_Work task_
Anywhere the string "gear" shows up in the listing below, copy the line it is in.

_Materials provided_

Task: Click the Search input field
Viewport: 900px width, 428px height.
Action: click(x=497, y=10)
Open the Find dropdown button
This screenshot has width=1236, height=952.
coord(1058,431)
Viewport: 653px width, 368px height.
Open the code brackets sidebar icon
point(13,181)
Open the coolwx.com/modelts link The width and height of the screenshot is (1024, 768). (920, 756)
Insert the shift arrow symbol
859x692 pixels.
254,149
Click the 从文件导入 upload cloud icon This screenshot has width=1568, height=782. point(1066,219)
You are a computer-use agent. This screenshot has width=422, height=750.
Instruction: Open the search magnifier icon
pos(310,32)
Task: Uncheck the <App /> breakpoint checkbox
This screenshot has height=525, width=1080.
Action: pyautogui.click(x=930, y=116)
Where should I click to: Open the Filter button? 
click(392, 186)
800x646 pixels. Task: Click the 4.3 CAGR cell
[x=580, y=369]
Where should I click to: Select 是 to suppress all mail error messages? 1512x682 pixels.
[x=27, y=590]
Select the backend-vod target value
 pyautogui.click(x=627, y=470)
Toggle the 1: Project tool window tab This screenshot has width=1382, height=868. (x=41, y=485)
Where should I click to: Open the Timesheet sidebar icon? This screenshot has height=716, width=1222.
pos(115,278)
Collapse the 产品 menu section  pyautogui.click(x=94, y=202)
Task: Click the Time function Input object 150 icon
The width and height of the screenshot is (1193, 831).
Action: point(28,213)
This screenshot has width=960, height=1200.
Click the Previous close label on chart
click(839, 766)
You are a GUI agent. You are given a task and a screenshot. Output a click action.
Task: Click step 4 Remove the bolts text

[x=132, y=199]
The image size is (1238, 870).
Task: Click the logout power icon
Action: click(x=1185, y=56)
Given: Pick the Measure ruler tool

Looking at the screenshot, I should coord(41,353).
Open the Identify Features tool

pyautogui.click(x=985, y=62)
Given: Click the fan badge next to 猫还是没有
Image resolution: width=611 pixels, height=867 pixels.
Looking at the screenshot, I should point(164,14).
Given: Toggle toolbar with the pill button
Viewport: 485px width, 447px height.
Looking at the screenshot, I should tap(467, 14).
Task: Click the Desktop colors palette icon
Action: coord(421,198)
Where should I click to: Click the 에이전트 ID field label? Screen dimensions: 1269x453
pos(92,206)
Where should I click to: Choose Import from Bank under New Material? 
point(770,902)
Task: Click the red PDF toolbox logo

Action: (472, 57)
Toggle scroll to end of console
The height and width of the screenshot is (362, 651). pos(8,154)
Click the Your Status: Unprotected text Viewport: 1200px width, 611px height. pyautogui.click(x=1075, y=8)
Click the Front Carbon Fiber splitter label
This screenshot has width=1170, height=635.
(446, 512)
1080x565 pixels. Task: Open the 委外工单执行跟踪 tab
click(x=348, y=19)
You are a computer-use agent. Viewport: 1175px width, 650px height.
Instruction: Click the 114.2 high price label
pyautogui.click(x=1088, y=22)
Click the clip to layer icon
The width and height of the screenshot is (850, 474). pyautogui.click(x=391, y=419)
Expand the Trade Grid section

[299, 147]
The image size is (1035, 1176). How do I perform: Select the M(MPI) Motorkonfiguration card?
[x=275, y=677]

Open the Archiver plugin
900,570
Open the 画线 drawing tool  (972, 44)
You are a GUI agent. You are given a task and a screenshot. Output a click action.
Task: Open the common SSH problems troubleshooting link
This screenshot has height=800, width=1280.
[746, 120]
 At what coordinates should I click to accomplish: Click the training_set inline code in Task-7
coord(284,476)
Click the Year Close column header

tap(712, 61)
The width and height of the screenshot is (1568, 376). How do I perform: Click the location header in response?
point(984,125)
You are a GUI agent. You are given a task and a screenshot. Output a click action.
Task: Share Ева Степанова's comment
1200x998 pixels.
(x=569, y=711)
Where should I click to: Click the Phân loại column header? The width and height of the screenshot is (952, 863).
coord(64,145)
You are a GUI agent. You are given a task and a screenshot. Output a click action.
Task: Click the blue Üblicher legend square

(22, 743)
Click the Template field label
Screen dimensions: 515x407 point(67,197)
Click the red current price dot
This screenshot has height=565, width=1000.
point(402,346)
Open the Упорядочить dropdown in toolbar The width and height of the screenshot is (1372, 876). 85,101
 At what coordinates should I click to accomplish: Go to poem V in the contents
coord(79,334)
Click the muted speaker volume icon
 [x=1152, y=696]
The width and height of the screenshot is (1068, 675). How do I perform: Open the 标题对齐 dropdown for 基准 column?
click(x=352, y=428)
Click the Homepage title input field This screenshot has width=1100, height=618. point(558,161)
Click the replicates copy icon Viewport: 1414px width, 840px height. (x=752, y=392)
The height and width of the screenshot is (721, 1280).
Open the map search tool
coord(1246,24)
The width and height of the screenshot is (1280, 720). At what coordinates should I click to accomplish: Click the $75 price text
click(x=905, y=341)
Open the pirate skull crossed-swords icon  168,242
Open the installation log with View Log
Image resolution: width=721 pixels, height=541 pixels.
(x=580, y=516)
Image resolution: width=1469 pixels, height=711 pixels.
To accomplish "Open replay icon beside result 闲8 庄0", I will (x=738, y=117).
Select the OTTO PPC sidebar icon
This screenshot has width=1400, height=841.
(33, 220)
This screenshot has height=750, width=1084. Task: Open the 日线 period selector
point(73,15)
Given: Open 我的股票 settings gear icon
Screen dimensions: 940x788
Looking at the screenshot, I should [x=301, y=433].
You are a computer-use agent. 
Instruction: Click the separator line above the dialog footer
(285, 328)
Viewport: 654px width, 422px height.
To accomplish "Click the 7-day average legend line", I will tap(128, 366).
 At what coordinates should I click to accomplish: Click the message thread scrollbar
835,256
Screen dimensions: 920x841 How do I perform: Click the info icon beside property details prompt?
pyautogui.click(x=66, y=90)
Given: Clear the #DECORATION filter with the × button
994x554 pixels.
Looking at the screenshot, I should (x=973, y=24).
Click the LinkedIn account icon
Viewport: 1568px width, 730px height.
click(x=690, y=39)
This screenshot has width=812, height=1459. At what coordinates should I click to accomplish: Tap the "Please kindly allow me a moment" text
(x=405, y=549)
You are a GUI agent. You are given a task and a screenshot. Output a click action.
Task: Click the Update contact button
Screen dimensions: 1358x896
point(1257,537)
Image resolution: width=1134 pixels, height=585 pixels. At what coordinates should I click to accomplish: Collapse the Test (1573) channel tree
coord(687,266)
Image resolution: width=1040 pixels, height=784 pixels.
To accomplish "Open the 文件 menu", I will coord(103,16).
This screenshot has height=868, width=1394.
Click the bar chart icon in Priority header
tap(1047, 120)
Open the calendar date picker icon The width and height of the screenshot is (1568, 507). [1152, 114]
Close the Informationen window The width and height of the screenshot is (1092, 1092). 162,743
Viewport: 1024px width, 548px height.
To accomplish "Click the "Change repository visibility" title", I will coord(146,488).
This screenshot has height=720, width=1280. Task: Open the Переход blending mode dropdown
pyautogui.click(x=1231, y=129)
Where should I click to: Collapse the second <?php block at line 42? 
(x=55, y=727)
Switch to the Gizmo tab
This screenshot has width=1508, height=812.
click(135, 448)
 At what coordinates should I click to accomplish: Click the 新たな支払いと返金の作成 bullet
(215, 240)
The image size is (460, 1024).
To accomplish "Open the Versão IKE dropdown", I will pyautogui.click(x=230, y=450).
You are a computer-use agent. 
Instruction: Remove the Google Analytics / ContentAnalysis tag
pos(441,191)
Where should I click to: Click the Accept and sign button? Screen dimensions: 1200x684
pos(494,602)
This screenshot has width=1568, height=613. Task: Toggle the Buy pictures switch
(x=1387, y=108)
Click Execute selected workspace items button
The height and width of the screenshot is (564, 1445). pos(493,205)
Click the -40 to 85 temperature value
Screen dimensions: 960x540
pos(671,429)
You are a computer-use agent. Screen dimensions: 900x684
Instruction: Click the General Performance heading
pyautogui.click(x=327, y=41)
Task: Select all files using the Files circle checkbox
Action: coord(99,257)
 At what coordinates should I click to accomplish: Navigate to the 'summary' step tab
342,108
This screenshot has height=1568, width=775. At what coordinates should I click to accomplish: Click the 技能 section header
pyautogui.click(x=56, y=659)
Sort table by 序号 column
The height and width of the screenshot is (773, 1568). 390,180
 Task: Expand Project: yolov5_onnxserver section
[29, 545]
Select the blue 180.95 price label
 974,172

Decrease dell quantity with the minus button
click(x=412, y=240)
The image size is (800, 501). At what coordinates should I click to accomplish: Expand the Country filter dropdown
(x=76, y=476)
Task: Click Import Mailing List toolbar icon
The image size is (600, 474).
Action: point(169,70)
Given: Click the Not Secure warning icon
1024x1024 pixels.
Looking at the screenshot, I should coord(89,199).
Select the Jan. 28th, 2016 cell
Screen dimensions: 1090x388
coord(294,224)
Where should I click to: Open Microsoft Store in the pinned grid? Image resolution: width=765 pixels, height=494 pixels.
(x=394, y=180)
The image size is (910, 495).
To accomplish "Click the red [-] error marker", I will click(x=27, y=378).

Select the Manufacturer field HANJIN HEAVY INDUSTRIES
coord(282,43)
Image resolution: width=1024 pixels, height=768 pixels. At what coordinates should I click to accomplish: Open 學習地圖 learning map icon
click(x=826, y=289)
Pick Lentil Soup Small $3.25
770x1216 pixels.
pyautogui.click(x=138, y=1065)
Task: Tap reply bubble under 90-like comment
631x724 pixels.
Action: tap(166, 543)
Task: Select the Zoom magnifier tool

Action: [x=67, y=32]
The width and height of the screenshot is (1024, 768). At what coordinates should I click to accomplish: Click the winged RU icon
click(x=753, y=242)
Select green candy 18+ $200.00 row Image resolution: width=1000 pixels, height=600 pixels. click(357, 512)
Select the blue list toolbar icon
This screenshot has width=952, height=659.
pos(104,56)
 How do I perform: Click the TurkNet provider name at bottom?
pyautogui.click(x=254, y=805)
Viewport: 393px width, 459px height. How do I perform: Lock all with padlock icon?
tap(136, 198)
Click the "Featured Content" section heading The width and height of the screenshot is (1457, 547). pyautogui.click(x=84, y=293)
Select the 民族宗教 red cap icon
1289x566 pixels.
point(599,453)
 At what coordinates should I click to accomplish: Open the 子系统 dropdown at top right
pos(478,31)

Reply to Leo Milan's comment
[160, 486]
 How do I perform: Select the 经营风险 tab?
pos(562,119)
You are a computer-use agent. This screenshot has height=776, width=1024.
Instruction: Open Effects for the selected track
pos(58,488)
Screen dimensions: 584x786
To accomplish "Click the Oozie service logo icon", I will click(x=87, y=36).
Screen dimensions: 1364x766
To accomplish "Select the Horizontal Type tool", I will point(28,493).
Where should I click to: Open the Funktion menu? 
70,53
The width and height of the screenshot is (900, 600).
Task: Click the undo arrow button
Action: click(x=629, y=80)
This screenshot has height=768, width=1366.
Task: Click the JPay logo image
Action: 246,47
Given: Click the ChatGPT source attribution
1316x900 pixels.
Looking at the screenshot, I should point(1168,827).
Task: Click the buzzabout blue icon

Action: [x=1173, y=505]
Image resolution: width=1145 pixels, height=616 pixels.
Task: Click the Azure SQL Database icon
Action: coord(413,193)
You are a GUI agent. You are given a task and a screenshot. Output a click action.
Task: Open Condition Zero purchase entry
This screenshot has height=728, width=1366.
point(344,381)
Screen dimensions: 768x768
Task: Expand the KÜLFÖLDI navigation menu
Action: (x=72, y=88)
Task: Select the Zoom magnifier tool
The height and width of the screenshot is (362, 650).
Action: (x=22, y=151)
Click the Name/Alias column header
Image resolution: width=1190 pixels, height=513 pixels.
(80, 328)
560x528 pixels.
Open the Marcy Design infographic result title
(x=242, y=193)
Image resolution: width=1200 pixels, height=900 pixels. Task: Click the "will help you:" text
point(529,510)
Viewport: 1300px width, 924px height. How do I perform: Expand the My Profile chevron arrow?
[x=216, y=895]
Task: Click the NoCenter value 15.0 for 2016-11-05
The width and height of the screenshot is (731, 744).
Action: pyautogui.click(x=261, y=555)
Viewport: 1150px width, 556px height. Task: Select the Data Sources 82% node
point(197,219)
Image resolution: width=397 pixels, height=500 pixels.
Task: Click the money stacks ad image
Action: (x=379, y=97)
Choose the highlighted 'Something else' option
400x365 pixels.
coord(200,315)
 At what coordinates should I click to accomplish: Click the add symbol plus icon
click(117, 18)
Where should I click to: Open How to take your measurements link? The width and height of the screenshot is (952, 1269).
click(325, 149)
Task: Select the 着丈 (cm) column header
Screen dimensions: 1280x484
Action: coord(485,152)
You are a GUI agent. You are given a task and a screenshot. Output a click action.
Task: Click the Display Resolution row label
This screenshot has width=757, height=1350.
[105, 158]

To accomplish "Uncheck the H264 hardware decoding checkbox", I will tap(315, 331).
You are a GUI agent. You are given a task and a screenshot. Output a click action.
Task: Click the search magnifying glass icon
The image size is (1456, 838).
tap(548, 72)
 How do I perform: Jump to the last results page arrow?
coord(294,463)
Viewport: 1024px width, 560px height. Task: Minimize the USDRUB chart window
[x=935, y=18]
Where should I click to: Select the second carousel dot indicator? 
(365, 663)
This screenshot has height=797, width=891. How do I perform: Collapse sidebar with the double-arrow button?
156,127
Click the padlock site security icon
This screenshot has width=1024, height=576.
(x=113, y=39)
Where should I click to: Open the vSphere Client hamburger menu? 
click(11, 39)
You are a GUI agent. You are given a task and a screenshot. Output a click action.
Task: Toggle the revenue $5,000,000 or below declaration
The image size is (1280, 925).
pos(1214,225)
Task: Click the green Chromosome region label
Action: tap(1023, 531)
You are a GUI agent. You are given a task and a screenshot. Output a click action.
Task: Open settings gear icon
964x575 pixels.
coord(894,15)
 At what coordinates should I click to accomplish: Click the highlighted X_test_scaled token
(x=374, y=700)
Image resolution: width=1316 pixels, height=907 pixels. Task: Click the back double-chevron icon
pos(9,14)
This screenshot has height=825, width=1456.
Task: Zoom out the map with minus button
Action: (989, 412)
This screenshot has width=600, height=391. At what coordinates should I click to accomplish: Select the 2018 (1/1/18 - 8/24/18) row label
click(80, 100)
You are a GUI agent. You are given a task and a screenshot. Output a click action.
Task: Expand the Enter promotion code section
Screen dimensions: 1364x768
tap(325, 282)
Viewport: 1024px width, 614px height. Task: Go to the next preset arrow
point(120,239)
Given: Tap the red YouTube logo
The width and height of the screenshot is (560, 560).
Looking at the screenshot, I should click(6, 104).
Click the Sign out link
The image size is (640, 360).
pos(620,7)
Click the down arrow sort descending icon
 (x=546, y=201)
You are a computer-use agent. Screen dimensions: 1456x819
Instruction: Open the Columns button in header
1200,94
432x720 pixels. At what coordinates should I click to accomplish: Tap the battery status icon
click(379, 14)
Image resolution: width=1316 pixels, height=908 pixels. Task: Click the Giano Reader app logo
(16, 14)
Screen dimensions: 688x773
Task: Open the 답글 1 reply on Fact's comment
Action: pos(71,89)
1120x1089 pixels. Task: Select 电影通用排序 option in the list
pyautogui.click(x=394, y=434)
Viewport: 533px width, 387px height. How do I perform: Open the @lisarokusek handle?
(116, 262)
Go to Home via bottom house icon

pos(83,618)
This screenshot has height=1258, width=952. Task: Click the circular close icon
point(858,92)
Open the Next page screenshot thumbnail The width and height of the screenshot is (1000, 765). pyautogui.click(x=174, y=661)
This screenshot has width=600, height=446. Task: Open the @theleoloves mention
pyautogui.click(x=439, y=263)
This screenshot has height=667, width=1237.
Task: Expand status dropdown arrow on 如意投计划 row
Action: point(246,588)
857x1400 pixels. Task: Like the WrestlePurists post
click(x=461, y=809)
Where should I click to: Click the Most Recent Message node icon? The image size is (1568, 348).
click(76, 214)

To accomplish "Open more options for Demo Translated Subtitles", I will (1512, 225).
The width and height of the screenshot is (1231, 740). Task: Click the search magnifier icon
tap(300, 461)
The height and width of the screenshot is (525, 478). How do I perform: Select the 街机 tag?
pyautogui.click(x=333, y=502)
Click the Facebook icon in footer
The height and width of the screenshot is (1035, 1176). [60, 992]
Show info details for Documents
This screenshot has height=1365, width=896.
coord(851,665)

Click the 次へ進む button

_Exercise response_
Given: Open 我的股票 settings gear icon
Task: Open settings gear icon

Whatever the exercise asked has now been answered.